Yes. I thought you were posing a rhetorical question.

Far from evading anything, I was simply demonstrating an aspect of the Gospels where children were receiving grace from Christ that they didn't understand.

Receiving a blessing is not the same as receiving grace. I like to think that those children later were saved, that they became stalwarts of the early church. But we have no indication of this.

The Church was very different in the early years, in that the focus was on the conversion of adults. We believe that with the onset of families coming into the Church, all were baptized in many cases, but I can't prove that.

Honest enough.

I would also point out that the only practice that is criticized in the patristic writings (although sometimes it is also recommended) is the practice of waiting a long time for baptism -- even at one's deathbed (such as the Emperor St. Constantine) out of concern that this was one's only shot at a full forgiveness of sins.

But it was long after the time of Christ and the apostles that we see deathbed baptisms and infant baptisms. From Wikipedia which seems pretty neutral in its overview:

Scholars from the traditions that practice infant baptism contend that indirect evidence for baptizing children exists within the New Testament. They cite occasions from the Book of Acts when whole households were baptized, in the words "The promise is for you and for your children." Advocates of believers's baptism counter that such passages do not necessarily include infants and young children.

The earliest extra-biblical reference to baptism occurs in the Didache (c. 100 A.D.), the Epistle of Barnabas (c. 130 A.D.), and the Shepherd of Hermas (c. 150 A.D.). Some scholars argue that all of these works describe the practices surrounding baptism in ways that imply it is adults that are baptized. The Didache, for example, directs that candidates for baptism be instructed and fast for two days:

"Concerning baptism, baptize thus: having first recited all these precepts, baptize in the name of the Father and of the Son and of the Holy Spirit. ... Before a baptism, let him who baptizes and him who is baptized fast, and any others who may be able to do so. And command him who is baptized to fast one or two days beforehand"[1]

The proponents of infant baptism counter that these passages illustrated adult baptism but do not exclude infant baptism. They also point to discussions of infant salvation in the first three centuries and the observations of later writers that infant baptism was the tradition of the church strongly suggests that the practice was established in the earliest days of church history.

The earliest uncontested historical record of infant baptism is recorded in the works of Origen (185-254 A.D.):

"Every soul that is born into flesh is soiled by the filth of wickedness and sin... In the Church, baptism is given for the remission of sins, and, according to the usage of the Church, baptism is given even to infants. If there were nothing in infants which required the remission of sins and nothing in them pertinent to forgiveness, the grace of baptism would seem superfluous."[2]

From the 3rd century until the 16th century, infant baptism was practised by almost all Christian churches.
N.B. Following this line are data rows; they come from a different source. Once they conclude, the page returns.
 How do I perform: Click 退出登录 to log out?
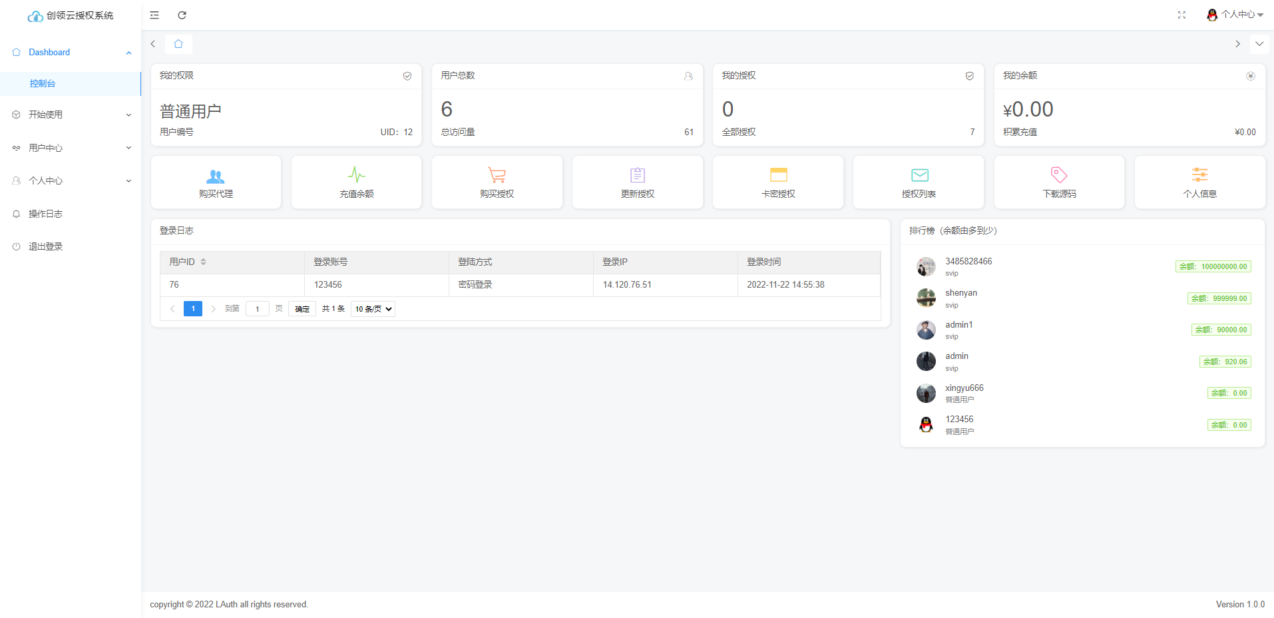45,246
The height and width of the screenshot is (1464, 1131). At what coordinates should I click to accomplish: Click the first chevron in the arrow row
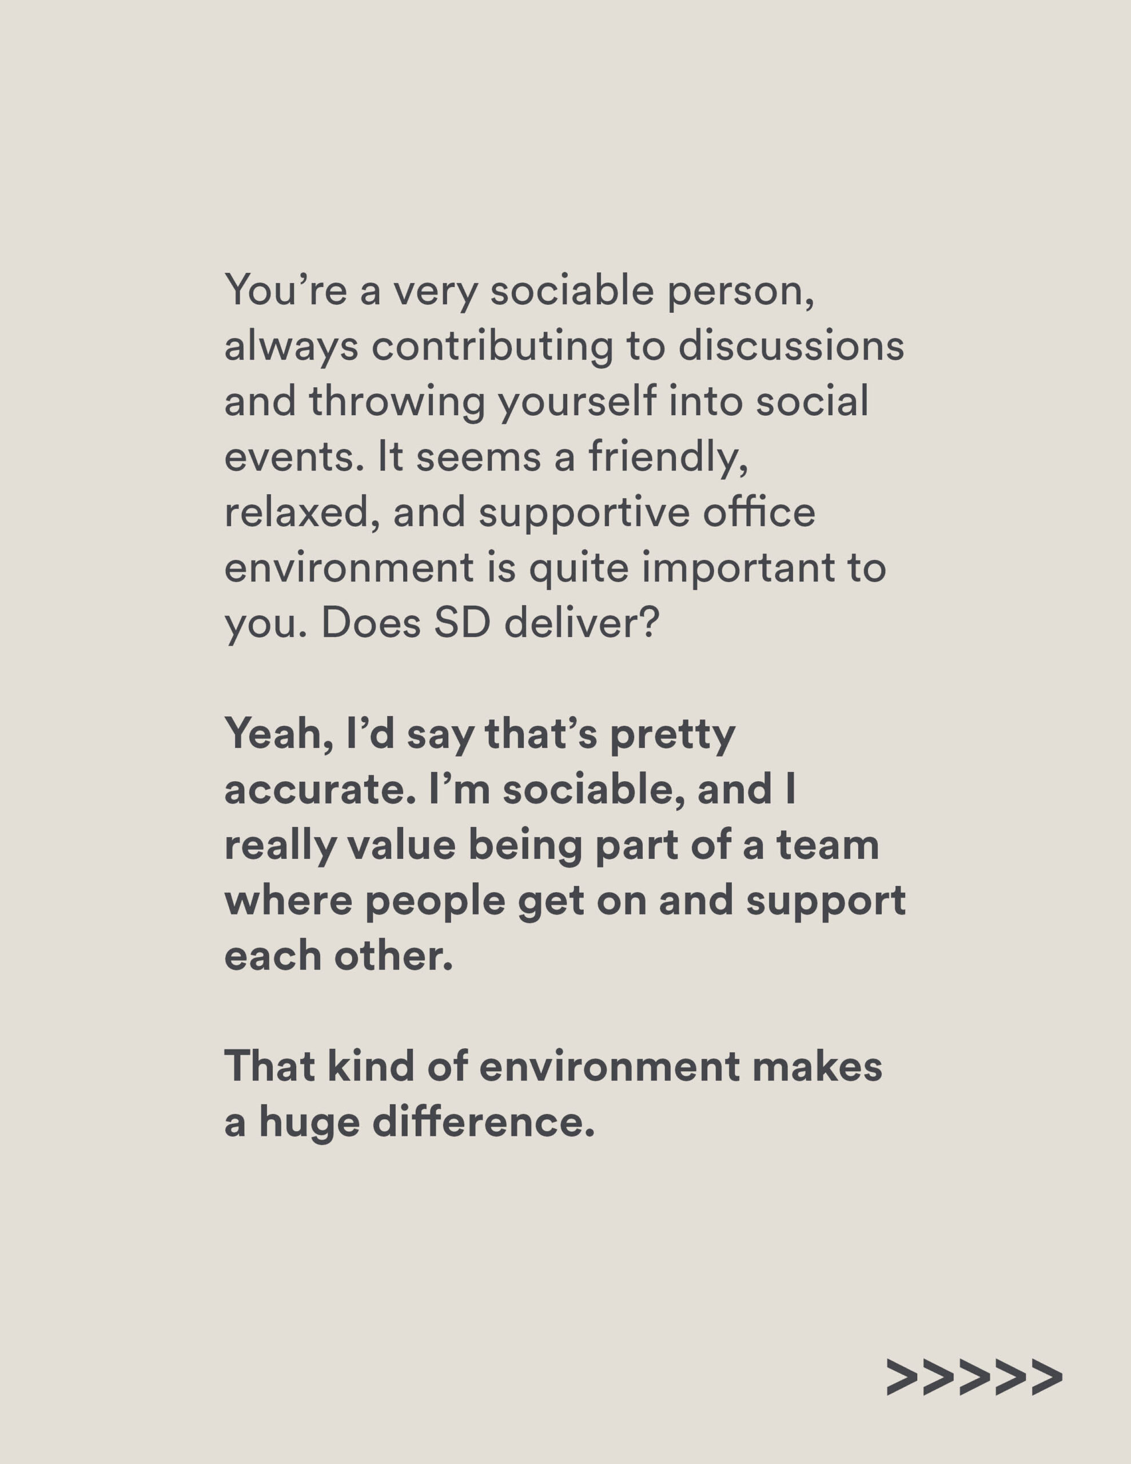902,1378
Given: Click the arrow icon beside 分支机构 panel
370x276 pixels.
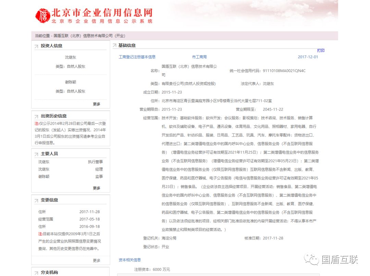Looking at the screenshot, I should click(36, 272).
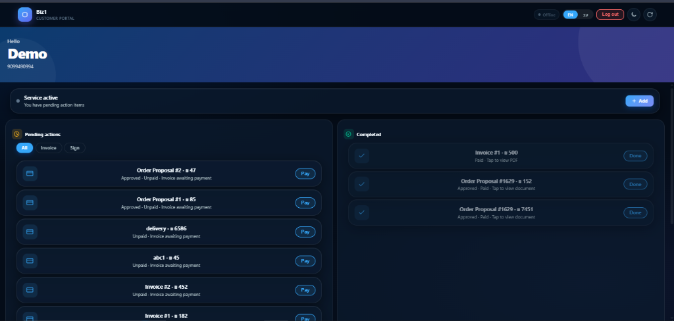Click the refresh arrow icon in header
The image size is (674, 321).
pos(650,14)
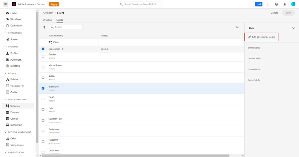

In the 16th century the Anabaptists challenged the biblical warrant for this practice, starting the debate between pedobaptism and credobaptism which continues to be a source of disagreement between Christians.

If we observe the Didache, it seems unlikely that infants were instructed in scripture and doctrine or that they fasted for two days prior to their splashings by clergy. Given how widespread the Didache was among Christians at that time, it is most peculiar that it makes no mention or provision for baby-splashing.

My point is that while there was controversy about how long one waited, there is no record of any controversy about the baptism of infants. Again, this is a passive witness, not an active one, even if you were inclined to look at history as a useful tool in understanding the Apostolic practice.

There are a great many practices of the early church as well as more modern churches which would not be forbidden by this standard. Yet, you Orthodox would no more approve them than would a Baptist. This isn't really a serious argument, IMO.

Baptists are being consistent in their practice of adult baptism only if the criterion is whether it is explicitly spelled out in Scripture. I would ask, though, that you take every other aspect of Baptist practice and mentally apply the same criterion. Imagine things about how you worship and live the Christian life, that if you were to change them, people would raise a ruckus -- and then try to find whether they are explicitly spelled out in the NT in the life of the Church.

Baptists do a pretty good job at being literal and observing New Testament practice. When we exceed that simple faith, we do generally note it and observe that it is not biblical. For instance, many local Baptists are installing e-Sword software to aid in bible study. It's not forbidden nor advocated in scripture. Yet, would a novelty in scripture study that aids the ordinary Christian in study be contrary to the Word? No. And it would uphold scripture's injunction to study the Word and use it as the litmus of our worship practice and spiritual life.

Maybe you have a practice of people coming forward and kneeling at the front of the church -- is that in the Bible? Is having a specific church building at all in the Bible? Are having crosses on steeples in the Bible? Are having rows of pews in the Bible? Is having a pulpit in the Bible?

Is there a single instance of someone leading another person in a "sinner's prayer" in the Bible? By your criteria, if it isn't explicitly spelled out in the Bible, it shouldn't be done. Given the centrality in most fundamentalist practices of leading someone in the sinner's prayer -- it is the defining moment of when someone was saved -- wouldn't the NT look much different, and have some explicit examples of this being done?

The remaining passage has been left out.